今川義元の顔がわかるのは信長様だけ、との事だ」
つまり『連れて来い』と言ってるのは信長本人、という事だ。
「取り敢えず風呂入りたいんだけど。
泥まみれ、汗まみれなんだよね」と僕。
「そんなもん、まだ誰も入っていない!」
そりゃそうか。
「それじゃあ、捕虜を連れて行くの手伝ってよ。
僕らだけじゃ連れて行けないんだよ」
何より怖いしね。
捕虜が突然暴れ出したらどうしよう、って感じだ。
新介と伏兵隊の力を借りて、捕虜を信長の所へ連れて行く。
大高城が平城だったから、そこまで連れて行くのは手間ではなかった。
この時代、上に長い城はあんまりなかったみたいだ。
城の奥まで行くとそこには織田信長が胡座をかいて座っていた。
堺で見たにこやかな信長とは違い、僕は少し凄みを感じた。
「コイツらが義元か?」と信長。
いきなりかよ!
久しぶりに会ったんだから挨拶ぐらいしろよ!
・・・とは思ったけど凄みを感じる信長には何も誰も文句を言えなかった。
「いや、まだオーディション前です。
『真の今川義元』の座を勝ち取れるのは1名のみ・・・いや『該当者なし』という可能性もあります」緊張のあまり僕はよくわからない事を口走った。
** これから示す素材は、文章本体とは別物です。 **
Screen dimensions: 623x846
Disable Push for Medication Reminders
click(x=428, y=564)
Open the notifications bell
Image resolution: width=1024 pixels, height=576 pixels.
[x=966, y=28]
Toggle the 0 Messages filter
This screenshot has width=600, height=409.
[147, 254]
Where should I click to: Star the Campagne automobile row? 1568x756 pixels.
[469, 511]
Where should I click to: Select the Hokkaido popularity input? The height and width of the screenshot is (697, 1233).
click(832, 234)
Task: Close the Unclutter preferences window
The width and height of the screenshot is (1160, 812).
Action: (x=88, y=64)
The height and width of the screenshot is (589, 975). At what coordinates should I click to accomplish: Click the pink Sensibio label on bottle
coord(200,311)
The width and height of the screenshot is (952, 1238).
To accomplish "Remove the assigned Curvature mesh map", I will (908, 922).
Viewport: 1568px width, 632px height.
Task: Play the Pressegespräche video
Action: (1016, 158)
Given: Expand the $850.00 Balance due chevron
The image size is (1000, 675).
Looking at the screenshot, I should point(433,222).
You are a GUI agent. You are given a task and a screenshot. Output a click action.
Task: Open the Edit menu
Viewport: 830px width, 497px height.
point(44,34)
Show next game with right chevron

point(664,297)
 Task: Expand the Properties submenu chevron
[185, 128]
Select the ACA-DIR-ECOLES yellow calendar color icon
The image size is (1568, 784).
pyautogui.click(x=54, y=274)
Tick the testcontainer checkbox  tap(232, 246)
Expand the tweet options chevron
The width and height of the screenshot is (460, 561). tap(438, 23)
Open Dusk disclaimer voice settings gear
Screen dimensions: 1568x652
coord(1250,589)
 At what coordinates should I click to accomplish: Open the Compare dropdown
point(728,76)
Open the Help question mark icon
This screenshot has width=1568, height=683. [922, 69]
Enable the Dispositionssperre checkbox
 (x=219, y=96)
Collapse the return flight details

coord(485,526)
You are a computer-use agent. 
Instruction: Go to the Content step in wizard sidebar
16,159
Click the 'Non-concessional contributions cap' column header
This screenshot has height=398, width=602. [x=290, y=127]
僕の言った事がわかったとは思えないけれど信長は「ふん」と鼻で返事をしてアゴでクイッと招く仕草をした。
『ソイツらを連れて来い』と。
僕はオーディションの司会役だ。
「えーっと・・・エントリーナンバー1番。
『今川義元(仮)』です。
チャームポイントは猿轡と赤地に錦の陣羽織です。
泥まみれで顔はわかりませんがやる気だけは他の候補者には負けません!」
「コイツだ」と信長。
「え?
何が?」
「コイツが今川義元だ。
戦場で何度か義元を見た。
わざとかは知らないが、輿に乗って我が軍を見下ろしていた。
確かに顔は泥まみれで判別はつかない。
目隠しして猿轡している状態では元々顔を知っていたとしてもわからないだろう。
だがこの陣羽織だけは他の誰かと間違えようがない」
そういや横根城の偉いさんもこの泥まみれの『今川義元(仮)』を見てビクッとしてたもんな。
信長は泥まみれの『今川義元(仮)』の目隠しを外す。
後ろ手に縛られてはいるが、足は自由だ。
犬千代や新介が駆け寄ろうとしたが信長は手で制した。
べったりと尻もちをついている『今川義元(仮)エントリーナンバー1番』は信長を見上げる。
信長と男の目が合う。
「義元公、お久しぶりですなぁ・・・」
そう言う信長の笑い顔は『壮絶』としか表現出来ない。
男は信長を見上げると小便を漏らした。
オーディションはエントリーナンバー1番だけで決まる、という出来レースのような結果となった。